--- start Page extract ---
International SEL Day

March 11 is International SEL Day. This year, we are asked to reflect on common ground. When I think of social-emotional learning (SEL), I position it under a lens of whole learner. I see it as an understanding that science shows us that all parts of the brain are engaged in learning—that, when we attend to all parts of a person, they thrive, including in their academics. I have found this excerpt from The OECD Education 2030 position paper titled “The Future of Education and Skills 2030,” an important piece as we look forward:

The children entering education in 2018 will be young adults in 2030. Schools can prepare them for jobs that have not yet been created, for technologies that have not yet been invented, to solve problems that have not yet been anticipated. It will be a shared responsibility to seize opportunities and find solutions.

To navigate through such uncertainty, students will need to develop curiosity, imagination, resilience and self-regulation; they will need to respect and appreciate the ideas, perspectives and values of others; and they will need to cope with failure and rejection, and to move forward in the face of adversity [emphasis added]. Their motivation will be more than getting a good job and a high income; they will also need to care about the well-being of their friends and families, their communities and the planet.
--- end Page extract ---
--- start Data block ---
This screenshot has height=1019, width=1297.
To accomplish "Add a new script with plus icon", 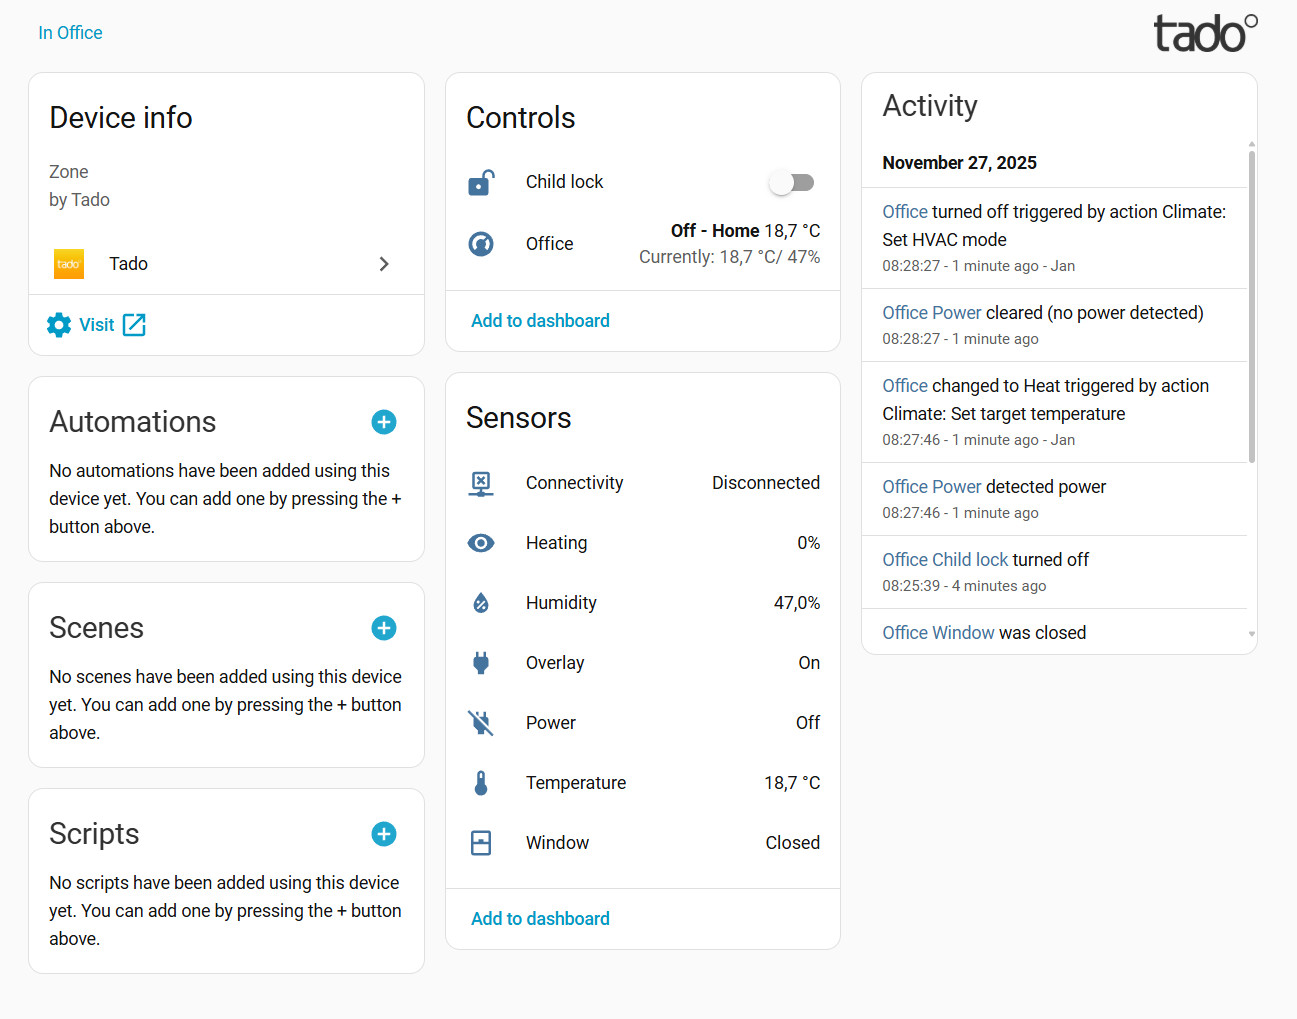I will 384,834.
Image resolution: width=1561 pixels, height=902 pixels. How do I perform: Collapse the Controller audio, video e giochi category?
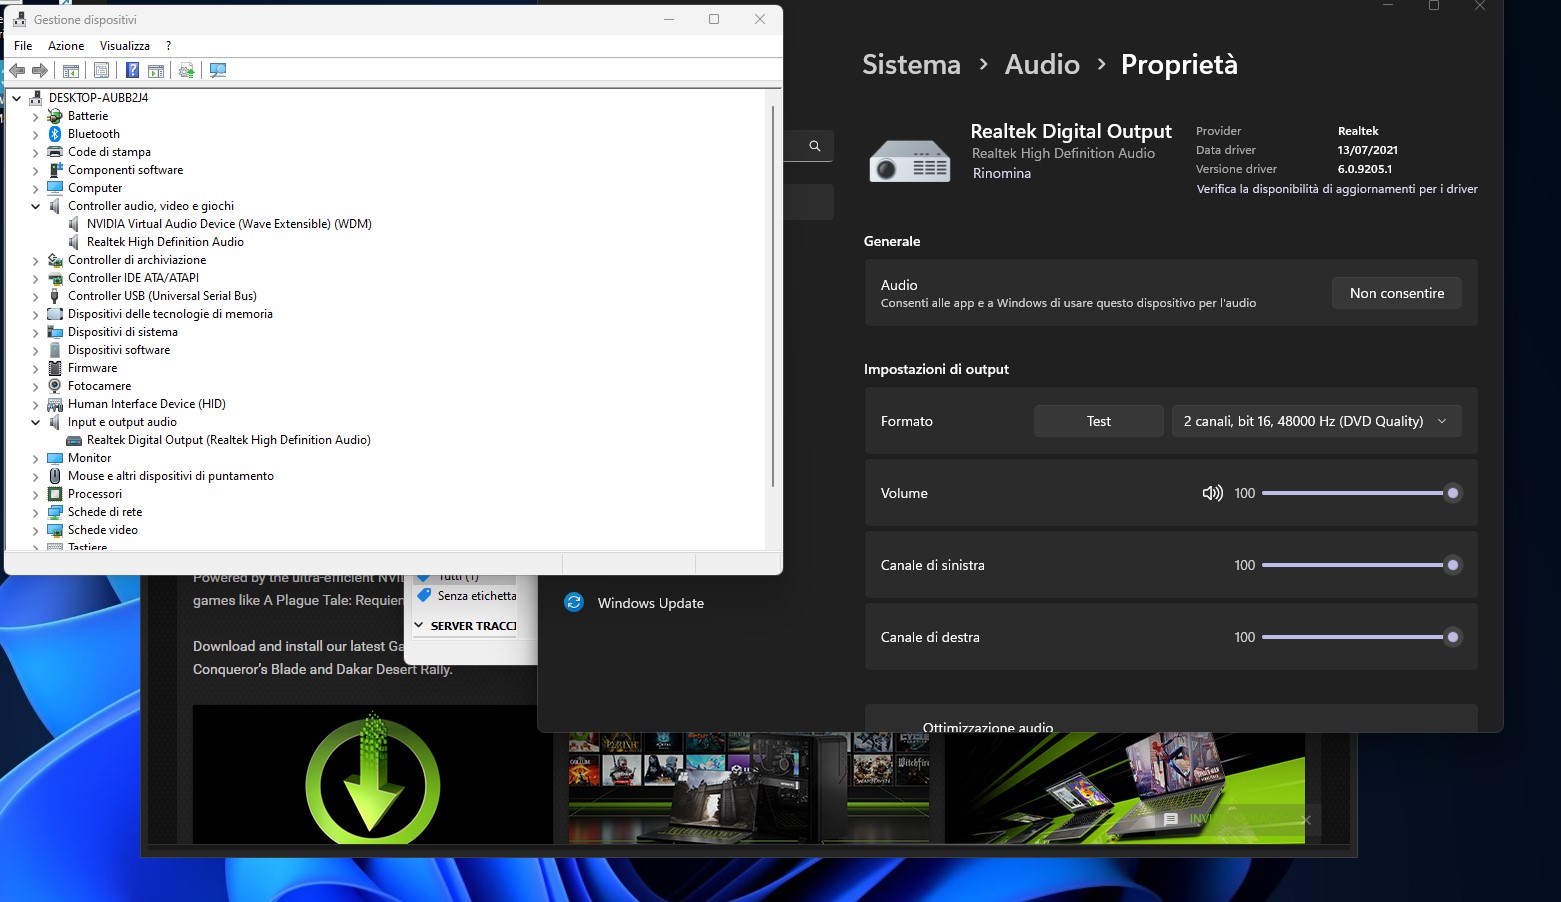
--- end Data block ---
In the International SEL Day text above, update the passage that opens with "The children entering" and closes with "and find solutions." by putting "collective responsibility" in place of "shared responsibility". Write out the updated passage.

The children entering education in 2018 will be young adults in 2030. Schools can prepare them for jobs that have not yet been created, for technologies that have not yet been invented, to solve problems that have not yet been anticipated. It will be a collective responsibility to seize opportunities and find solutions.